Exercise tasks:
[1] In the post on Barabbas below, turn the paragraph starting "Again and again they struck him" into a short list that keeps its main facts.
[2] Answer these from the post on Barabbas below:
(a) What does the post call Barabbas?
(b) At what hour was Jesus crucified?
(c) What mention is removed as the anti-Basilides interpolation?

Selected text:

"""

Post by Giuseppe » Mon Sep 14, 2020 11:08 am

The readers know already my view on Barabbas: a late anti-marcionite corruption to denigrate the Marcion's Son of Father.

Now I can realize who was "released" originally in proto-Mark, once Barabbas is excluded as absolutely a late anti-marcionite addition.

The two robbers are mentioned too much after the readers have already realized that Jesus was crucified.


Wanting to satisfy the crowd, Pilate released Barabbas to them. He had Jesus flogged, and handed him over to be crucified.
16
The soldiers led Jesus away into the palace (that is, the Praetorium) and called together the whole company of soldiers.
17
They put a purple robe on him, then twisted together a crown of thorns and set it on him.
18
And they began to call out to him, "Hail, king of the Jews!"
19
Again and again they struck him on the head with a staff and spit on him. Falling on their knees, they paid homage to him.
20
And when they had mocked him, they took off the purple robe and put his own clothes on him. Then they led him out to crucify him.
21
A certain man from Cyrene, Simon, the father of Alexander and Rufus, was passing by on his way in from the country, and they forced him to carry the cross.
22
They brought Jesus to the place called Golgotha (which means The Place of the Skull).
23
Then they offered him wine mixed with myrrh, but he did not take it.
24
And they crucified him. Dividing up his clothes, they cast lots to see what each would get.
25
It was the third hour when they crucified him.
26
The written notice of the charge against him read: THE KING OF THE JEWS.
27
They crucified two robbers with him, one on his right and one on his left.


Removing the anti-marcionite interpolations (easily recognizable as meant to identify Jesus with the Jewish Christ), I gain:

Wanting to satisfy the crowd, Pilate released Barabbas to them. He had Jesus flogged, and handed him over to be crucified.

Then they led him out to crucify him.

A certain man from Cyrene, Simon, the father of Alexander and Rufus, was passing by on his way in from the country, and they forced him to carry the cross.
22
They brought Jesus to the place called Golgotha (which means The Place of the Skull).
23
Then they offered him wine mixed with myrrh, but he did not take it.
24
And they crucified him. Dividing up his clothes, they cast lots to see what each would get.
25
It was the third hour when they crucified him.
26
They crucified two robbers with him, one on his right and one on his left.

By removing the anti-Basilides interpolation, i.e. the mention of the Cyrenaic, I gain still:


Wanting to satisfy the crowd, Pilate released Barabbas to them. He had Jesus flogged, and handed him over to be crucified.

Then they led him out to crucify him.

They brought Jesus to the place called Golgotha (which means The Place of the Skull).

"""

Stored data:

"""

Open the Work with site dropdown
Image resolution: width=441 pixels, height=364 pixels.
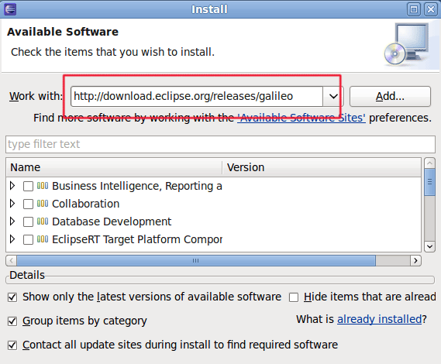333,96
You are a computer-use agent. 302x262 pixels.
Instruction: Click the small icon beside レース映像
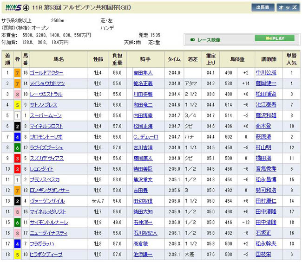(x=193, y=40)
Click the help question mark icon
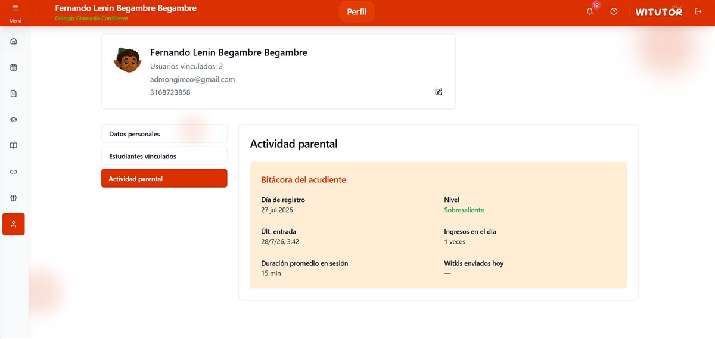The image size is (715, 339). click(614, 11)
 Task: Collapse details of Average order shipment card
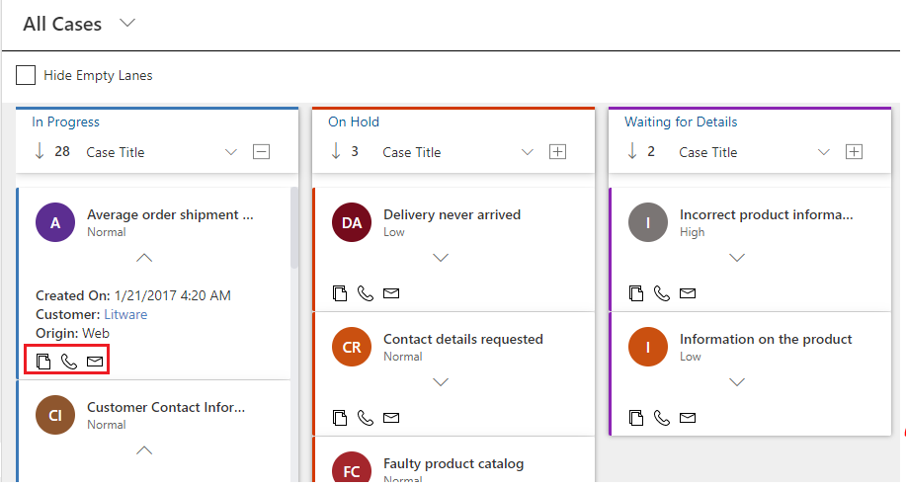pos(144,258)
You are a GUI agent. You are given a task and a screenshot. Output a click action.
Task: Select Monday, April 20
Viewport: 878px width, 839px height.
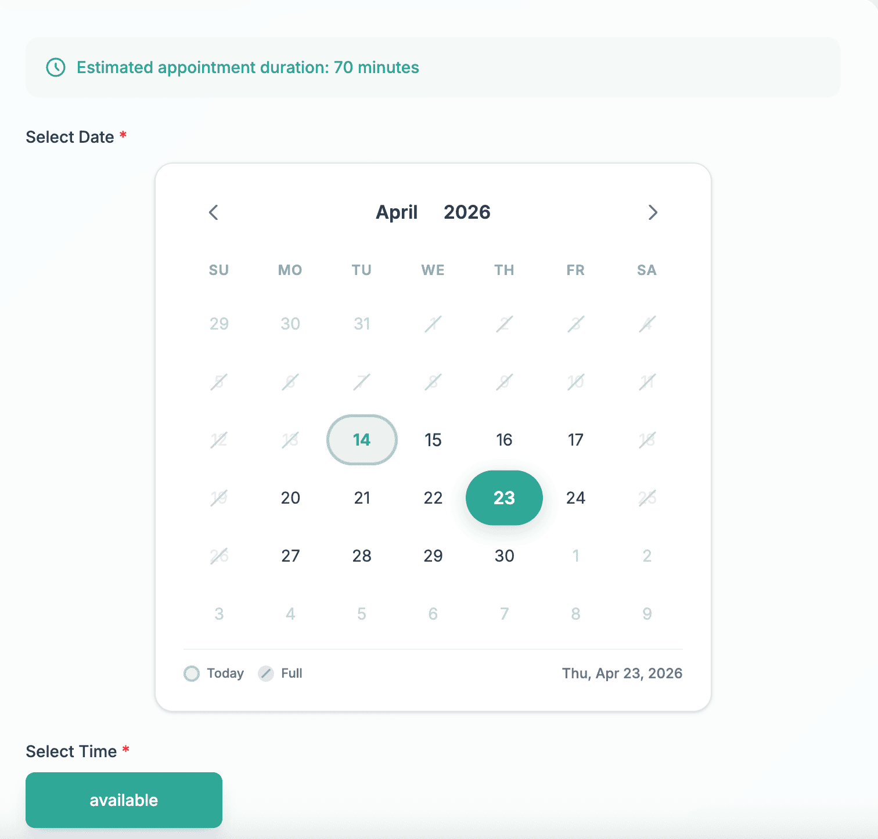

"""

Solved tasks:
[1]
- They hit him on the head with a staff again and again.
- They spat on him.
- They knelt and paid homage to him.

[2]
(a) A late anti-marcionite corruption to denigrate the Marcion's Son of Father.
(b) The third hour.
(c) The mention of the Cyrenaic.